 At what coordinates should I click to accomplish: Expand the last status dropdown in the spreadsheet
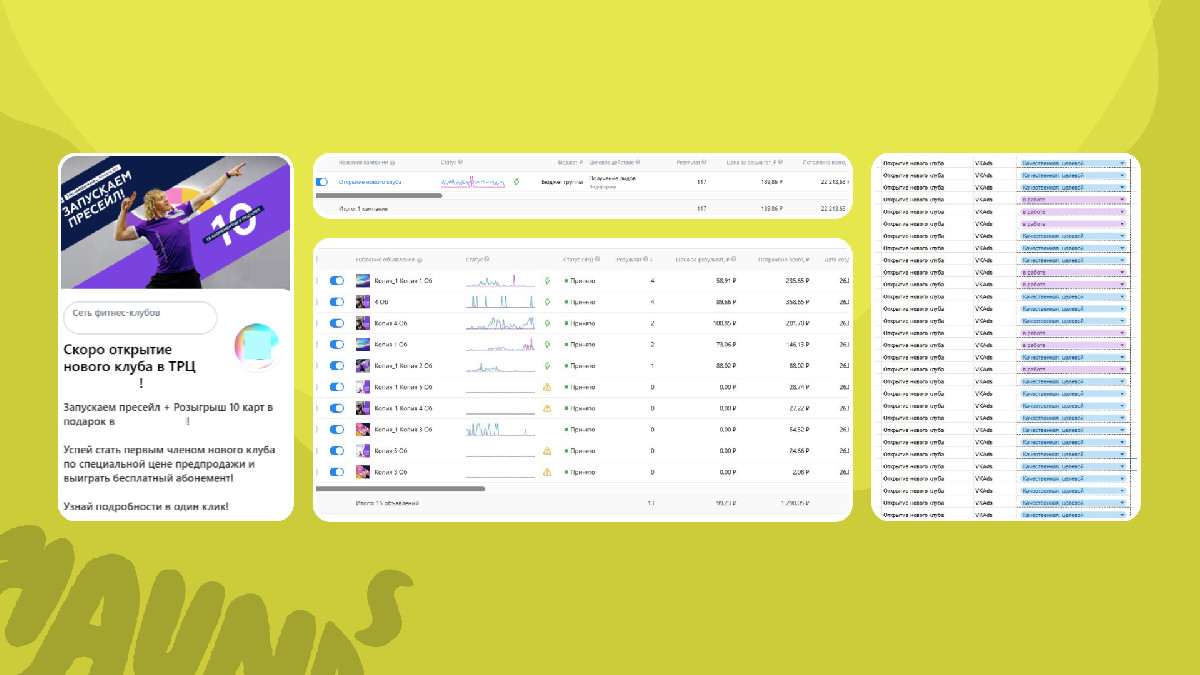pos(1122,515)
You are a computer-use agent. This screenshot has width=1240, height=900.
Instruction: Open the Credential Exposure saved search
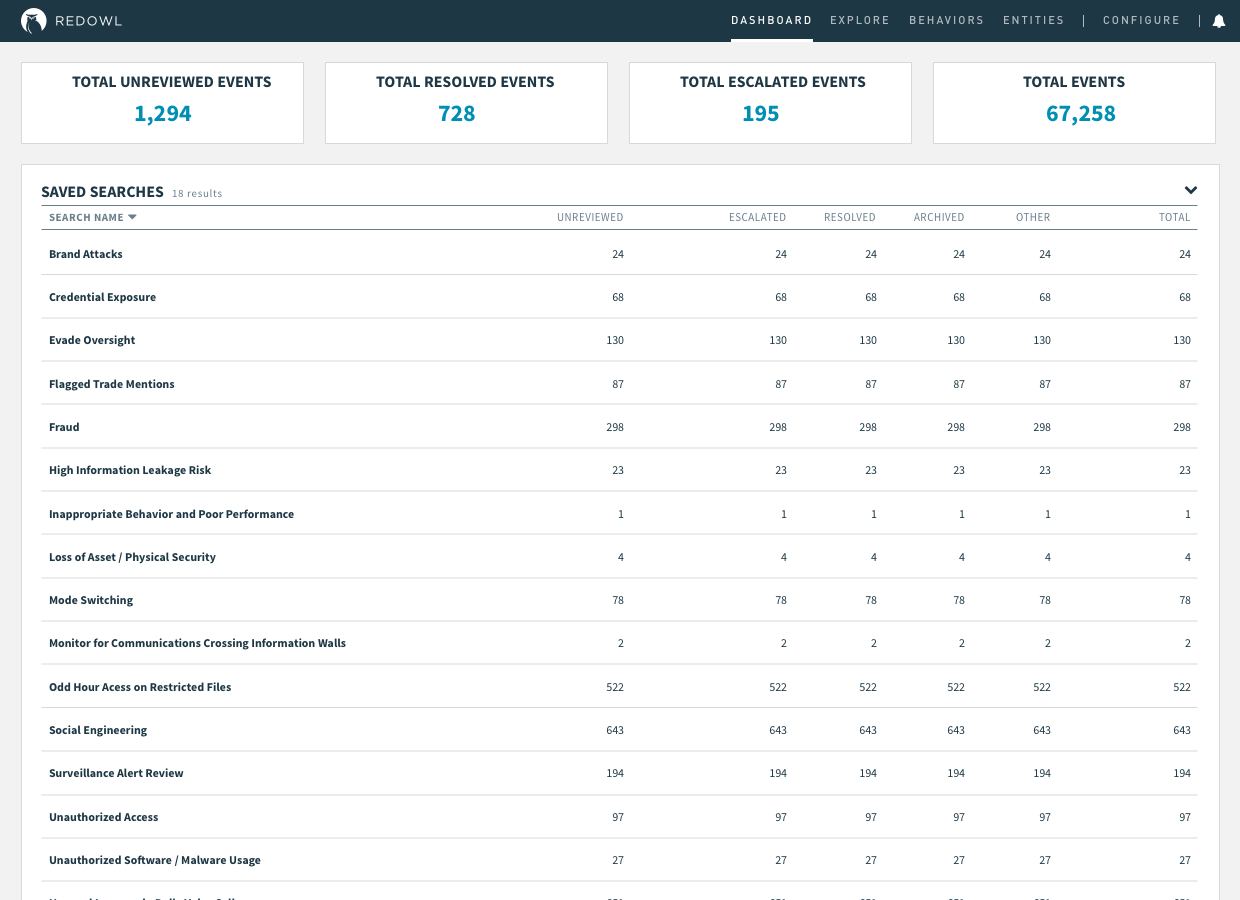coord(103,297)
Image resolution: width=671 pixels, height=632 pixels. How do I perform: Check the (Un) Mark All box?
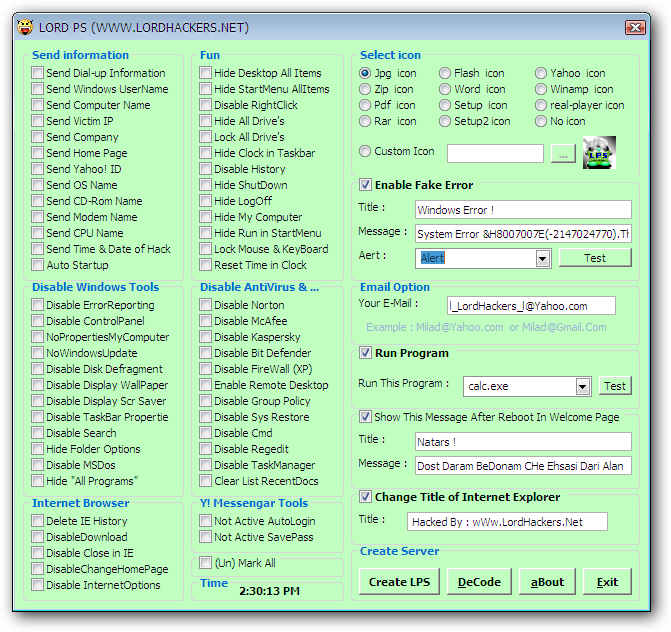pos(205,563)
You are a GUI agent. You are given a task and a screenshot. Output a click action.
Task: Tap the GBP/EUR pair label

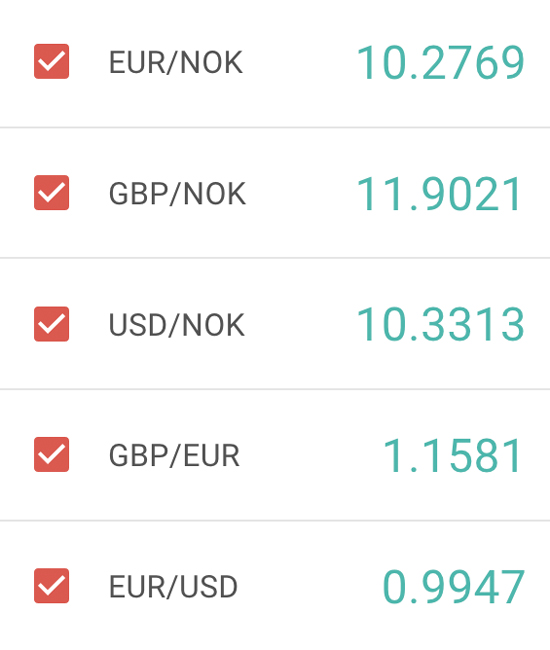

------------------------------------------------

**WHAT YOU SHOULD DO:**
Exact copy, no pictures: please print the data above once more.

**RESULT OF THE EXERCISE:**
 At what coordinates should I click to accomplish: Expand the last status dropdown in the spreadsheet
pos(1122,515)
You are a computer-use agent. This screenshot has width=1240, height=900.
Instruction: Open the Credential Exposure saved search
coord(103,297)
Image resolution: width=671 pixels, height=632 pixels. How do I perform: Check the (Un) Mark All box?
pos(205,563)
You are a GUI agent. You are given a task and a screenshot. Output a click action.
Task: Tap the GBP/EUR pair label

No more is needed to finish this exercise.